◆ DATA ◆

******************************

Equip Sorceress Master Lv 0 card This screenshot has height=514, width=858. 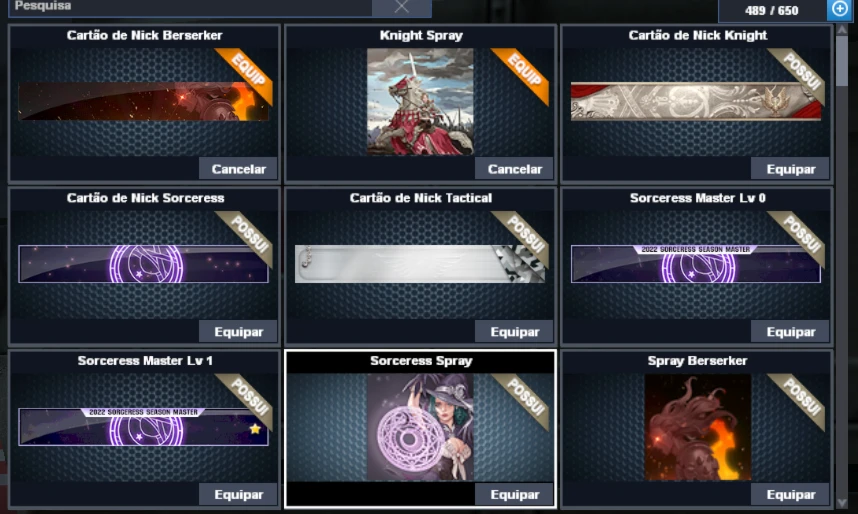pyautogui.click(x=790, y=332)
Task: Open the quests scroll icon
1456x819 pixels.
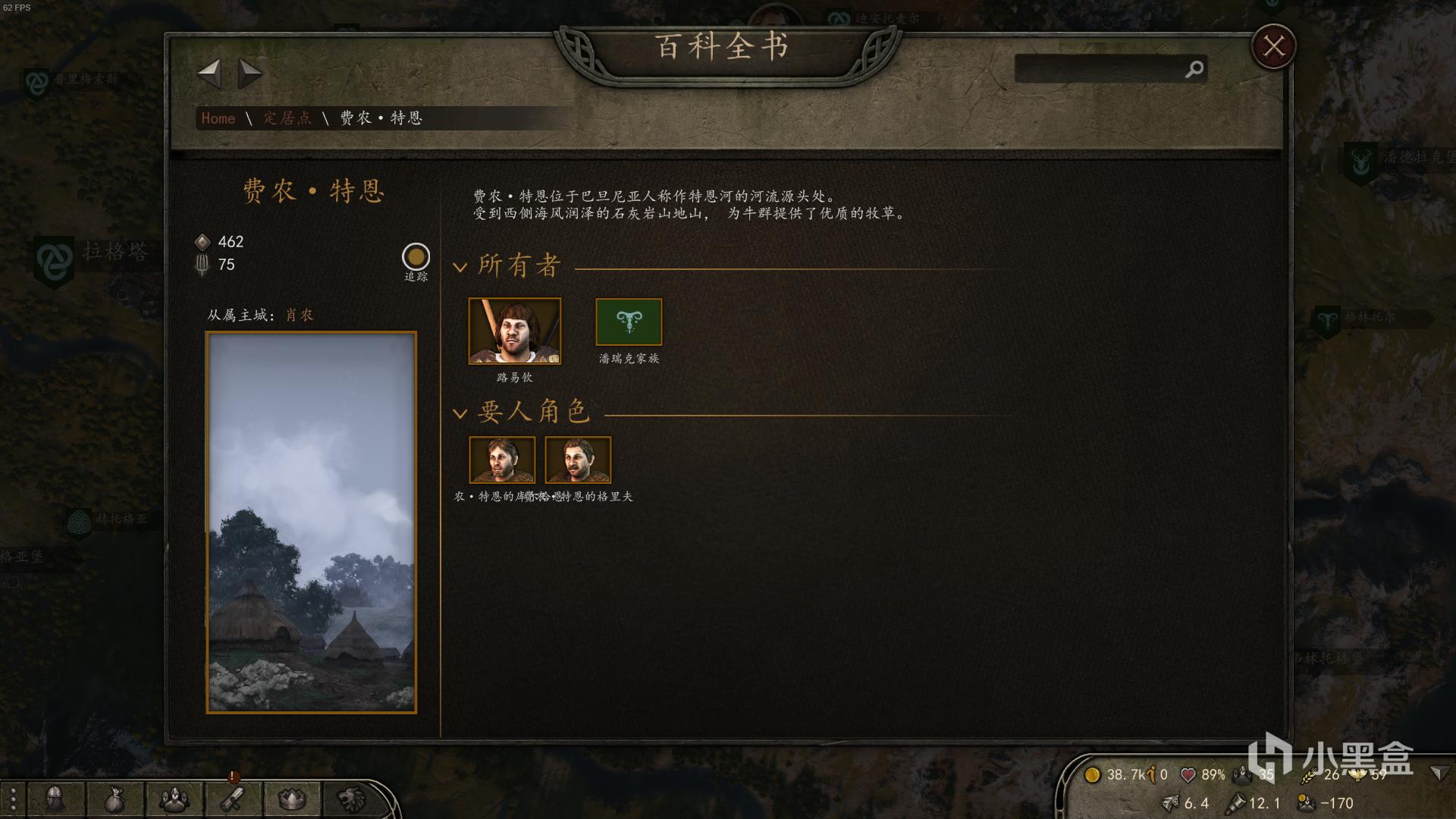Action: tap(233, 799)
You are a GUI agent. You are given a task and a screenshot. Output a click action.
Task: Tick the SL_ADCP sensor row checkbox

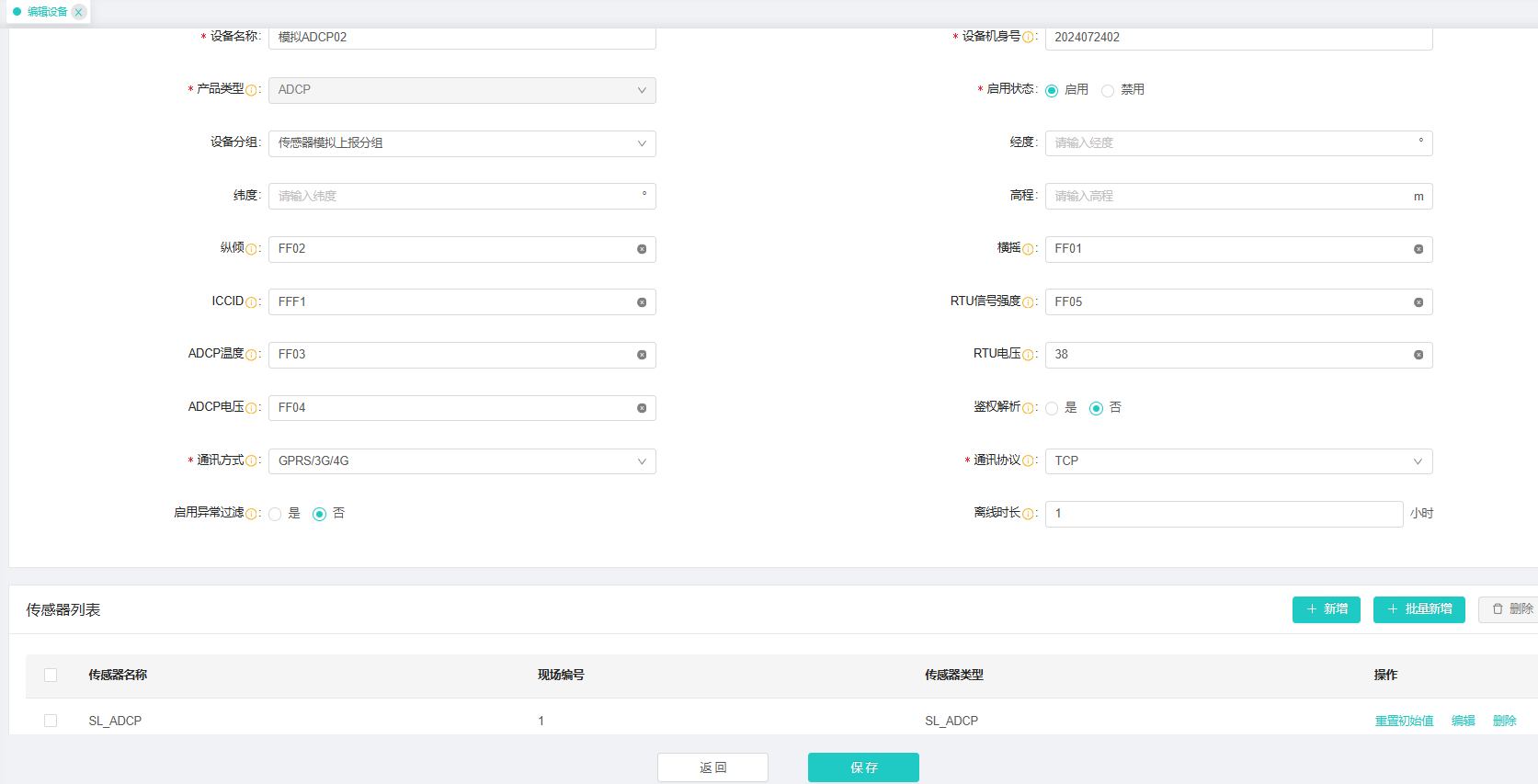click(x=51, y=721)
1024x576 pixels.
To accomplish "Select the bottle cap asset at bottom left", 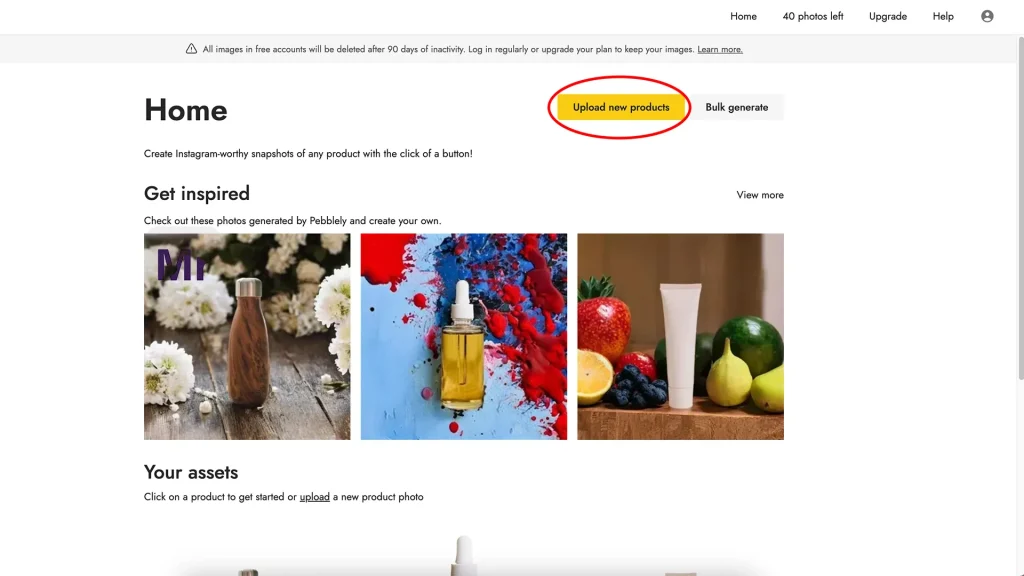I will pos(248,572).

******************************

◆ WHAT NEEDS TO BE DONE ◆
Take the material above and output only the lines from the one that contains "1456x819 pixels." through the one that contains "1024x576 pixels.", ends included and images left out.

◆ RESULT OF THIS TASK ◆
1456x819 pixels.
Action: tap(233, 799)
You are a GUI agent. You are given a task and a screenshot. Output a click action.
Task: Tick the SL_ADCP sensor row checkbox

click(x=51, y=721)
1024x576 pixels.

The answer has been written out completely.